In the early eighties, the BBC started a computing revolution with the launch of the Micro. The heavy, light-brown box, created with help from Acorn and ARM, was designed to complement the broadcaster's ongoing computer literacy project. It was intended to give children a grounding not only in programming, but also graphics, sound and gaming. In the thirty-plus years that have passed, the BBC has remained committed to educating Britain's youngsters in the same fields, but didn't return to hardware until a few years ago.
In 2012, a small team inside the BBC Learning department began work on a new project aimed at tackling the technology skills gap in the UK. It was the very start of what we now know as the Micro:bit. It was developed with the idea of encouraging children to think about computers and tablets not as things you simply use, but as devices that can be used to create.
The team hacked together prototypes, creating rudimentary circuit boards that demonstrated what they wanted to achieve. But, it looked out of place in a world filled with Raspberry Pis, Arduino boards and other education-focused programmable microcomputers. The BBC knew it couldn't do it alone, and so had the idea of collaborating with UK partners to put its vision into the hands of one million Year 7 (11- and 12-year-old) students. The response was enormous.

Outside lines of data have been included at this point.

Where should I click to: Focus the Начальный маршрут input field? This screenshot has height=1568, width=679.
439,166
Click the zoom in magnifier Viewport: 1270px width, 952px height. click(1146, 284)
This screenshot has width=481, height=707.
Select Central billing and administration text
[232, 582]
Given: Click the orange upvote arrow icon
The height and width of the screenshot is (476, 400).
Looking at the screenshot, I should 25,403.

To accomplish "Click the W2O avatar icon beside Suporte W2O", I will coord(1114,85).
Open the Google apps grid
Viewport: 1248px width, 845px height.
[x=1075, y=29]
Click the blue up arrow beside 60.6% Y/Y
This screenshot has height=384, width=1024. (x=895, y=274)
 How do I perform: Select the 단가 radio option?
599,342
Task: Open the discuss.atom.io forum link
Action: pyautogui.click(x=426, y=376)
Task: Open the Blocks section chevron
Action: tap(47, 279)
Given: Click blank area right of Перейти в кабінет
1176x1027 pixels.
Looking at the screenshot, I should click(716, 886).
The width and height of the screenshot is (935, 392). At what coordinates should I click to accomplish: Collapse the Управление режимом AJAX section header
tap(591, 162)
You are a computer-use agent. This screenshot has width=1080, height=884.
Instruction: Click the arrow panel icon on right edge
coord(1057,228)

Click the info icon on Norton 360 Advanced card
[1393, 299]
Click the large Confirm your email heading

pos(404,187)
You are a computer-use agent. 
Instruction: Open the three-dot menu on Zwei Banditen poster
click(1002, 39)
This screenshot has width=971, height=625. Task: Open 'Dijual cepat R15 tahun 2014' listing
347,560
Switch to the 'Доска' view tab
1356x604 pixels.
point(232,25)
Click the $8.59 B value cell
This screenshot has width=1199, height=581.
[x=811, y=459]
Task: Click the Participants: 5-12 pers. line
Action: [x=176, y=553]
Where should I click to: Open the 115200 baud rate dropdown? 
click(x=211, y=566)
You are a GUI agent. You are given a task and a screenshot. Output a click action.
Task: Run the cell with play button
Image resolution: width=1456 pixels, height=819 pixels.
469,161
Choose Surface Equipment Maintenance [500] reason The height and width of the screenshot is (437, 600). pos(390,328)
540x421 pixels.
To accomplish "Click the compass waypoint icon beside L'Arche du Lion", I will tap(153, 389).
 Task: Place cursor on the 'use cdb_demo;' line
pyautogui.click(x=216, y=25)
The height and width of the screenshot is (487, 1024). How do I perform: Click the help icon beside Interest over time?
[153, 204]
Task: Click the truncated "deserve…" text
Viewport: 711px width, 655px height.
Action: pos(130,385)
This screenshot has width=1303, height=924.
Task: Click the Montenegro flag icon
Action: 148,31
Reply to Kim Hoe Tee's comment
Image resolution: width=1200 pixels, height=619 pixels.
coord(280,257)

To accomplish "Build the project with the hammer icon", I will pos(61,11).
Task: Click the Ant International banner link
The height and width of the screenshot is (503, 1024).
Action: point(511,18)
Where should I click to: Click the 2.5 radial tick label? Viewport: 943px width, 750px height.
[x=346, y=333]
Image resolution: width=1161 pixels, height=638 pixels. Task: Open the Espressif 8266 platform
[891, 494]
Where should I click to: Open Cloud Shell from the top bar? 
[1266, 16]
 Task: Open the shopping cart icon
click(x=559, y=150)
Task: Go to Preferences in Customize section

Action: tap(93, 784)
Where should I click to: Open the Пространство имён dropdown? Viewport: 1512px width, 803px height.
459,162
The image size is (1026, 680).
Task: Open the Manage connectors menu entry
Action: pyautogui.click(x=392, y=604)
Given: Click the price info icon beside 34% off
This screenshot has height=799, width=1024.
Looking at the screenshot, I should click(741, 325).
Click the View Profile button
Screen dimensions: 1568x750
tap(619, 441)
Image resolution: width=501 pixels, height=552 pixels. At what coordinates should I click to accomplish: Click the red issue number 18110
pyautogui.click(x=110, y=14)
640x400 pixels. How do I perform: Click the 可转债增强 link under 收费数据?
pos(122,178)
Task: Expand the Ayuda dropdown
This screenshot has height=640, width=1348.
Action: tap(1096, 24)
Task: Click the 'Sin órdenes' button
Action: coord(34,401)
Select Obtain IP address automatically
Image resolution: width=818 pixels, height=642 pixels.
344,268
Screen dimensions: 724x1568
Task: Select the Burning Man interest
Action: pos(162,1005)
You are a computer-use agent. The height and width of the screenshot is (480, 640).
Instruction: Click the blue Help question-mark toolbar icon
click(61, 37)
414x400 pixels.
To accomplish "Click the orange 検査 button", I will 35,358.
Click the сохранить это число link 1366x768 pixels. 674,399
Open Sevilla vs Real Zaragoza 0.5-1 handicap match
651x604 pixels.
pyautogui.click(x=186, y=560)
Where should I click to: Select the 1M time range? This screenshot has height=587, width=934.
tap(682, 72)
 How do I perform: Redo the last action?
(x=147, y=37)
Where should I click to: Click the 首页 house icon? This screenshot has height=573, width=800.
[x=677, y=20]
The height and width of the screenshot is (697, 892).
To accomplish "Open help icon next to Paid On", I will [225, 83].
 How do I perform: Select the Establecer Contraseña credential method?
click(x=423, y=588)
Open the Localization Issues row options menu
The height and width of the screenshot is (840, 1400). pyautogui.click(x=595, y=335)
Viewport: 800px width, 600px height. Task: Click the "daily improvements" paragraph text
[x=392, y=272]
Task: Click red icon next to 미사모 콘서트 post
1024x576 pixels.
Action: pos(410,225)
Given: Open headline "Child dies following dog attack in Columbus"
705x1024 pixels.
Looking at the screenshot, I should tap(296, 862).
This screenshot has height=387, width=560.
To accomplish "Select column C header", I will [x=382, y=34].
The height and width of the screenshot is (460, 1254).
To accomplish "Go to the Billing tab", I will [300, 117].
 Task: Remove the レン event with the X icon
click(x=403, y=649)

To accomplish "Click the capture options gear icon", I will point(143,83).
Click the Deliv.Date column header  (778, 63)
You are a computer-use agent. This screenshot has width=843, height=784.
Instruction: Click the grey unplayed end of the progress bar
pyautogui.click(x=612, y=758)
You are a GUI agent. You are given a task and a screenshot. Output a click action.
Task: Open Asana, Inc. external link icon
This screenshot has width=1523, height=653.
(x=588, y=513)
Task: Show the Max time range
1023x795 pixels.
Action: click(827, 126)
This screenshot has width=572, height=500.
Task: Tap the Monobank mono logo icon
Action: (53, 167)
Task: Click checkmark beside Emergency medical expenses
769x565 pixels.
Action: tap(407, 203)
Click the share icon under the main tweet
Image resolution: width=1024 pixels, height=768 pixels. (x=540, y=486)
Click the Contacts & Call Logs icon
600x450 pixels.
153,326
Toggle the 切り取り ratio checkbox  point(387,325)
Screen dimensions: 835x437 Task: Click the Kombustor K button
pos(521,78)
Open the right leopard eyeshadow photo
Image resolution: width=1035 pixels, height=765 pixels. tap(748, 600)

At today's launch, the BBC counted 29 partners, ranging from manufacturers, software makers, retailers and educators. Microsoft, Samsung, ARM (a company full of executives who cut their teeth on the BBC Micro), the Bluetooth SIG, Element 14, Lancaster University and more have pooled their resources to hold the hands of teachers, children and an emerging young maker community.
The Micro:bit itself hosts 25 red LEDs, all of which can be programmed to display messages, deliver the graphics for games or other feedback. The two push-buttons on its rear can act as inputs for a game controller, or help children create basic rewind and fast-forward buttons on a music player. The built-in accelerometer detects movement, which is perfect for creating programmable "robots," while a compass tells it which way it's facing.
Indeed, the BBC's demonstration area was filled with clever creations. Micro:bits were fixed to all manner of household items, including a frying pan that tells you when to flip a pancake or when your omelette might be burnt. Another company had outfitted a toy car with the BBC microcomputer, letting you drive it around a ready-made track with a smartphone app. One internal BBC project involved modified ping-pong bats that lit up a strip of coloured LEDs when the ball was hit.
The exhibits give a small taste of what is possible with the Micro:bit, but the BBC knows that when the devices reach Britain's Year 7, the real fun will begin. With a lot of early insight from teachers, the BBC and its partners have created a microcomputer that aligns closely with the curriculum. Before launch, the broadcaster seeded a small number of prototypes to schoolchildren, who created a basic version of Rock, Paper, Scissors, and a pizza tracking bot. With one million units in kids' hands, the possibilities are infinite.
The BBC's commitment to openness is key here: the first batch of Micro:bits will reach teachers in September, who will have time to create learning environments ahead of a large-scale rollout in October. Once distributed, the technology will be licenced so companies all over the world can make their own Micro:bits for schools. The BBC has formed a non-profit company to do so, which will also open-source the board's specifications. Educators will be spoilt for choice: they'll have access to Raspberry Pis, Arduinos, Micro:bits and others, which can all provide a solid foundation for children to understand more about the technology they use, and perhaps influence the way it's headed in decades to come.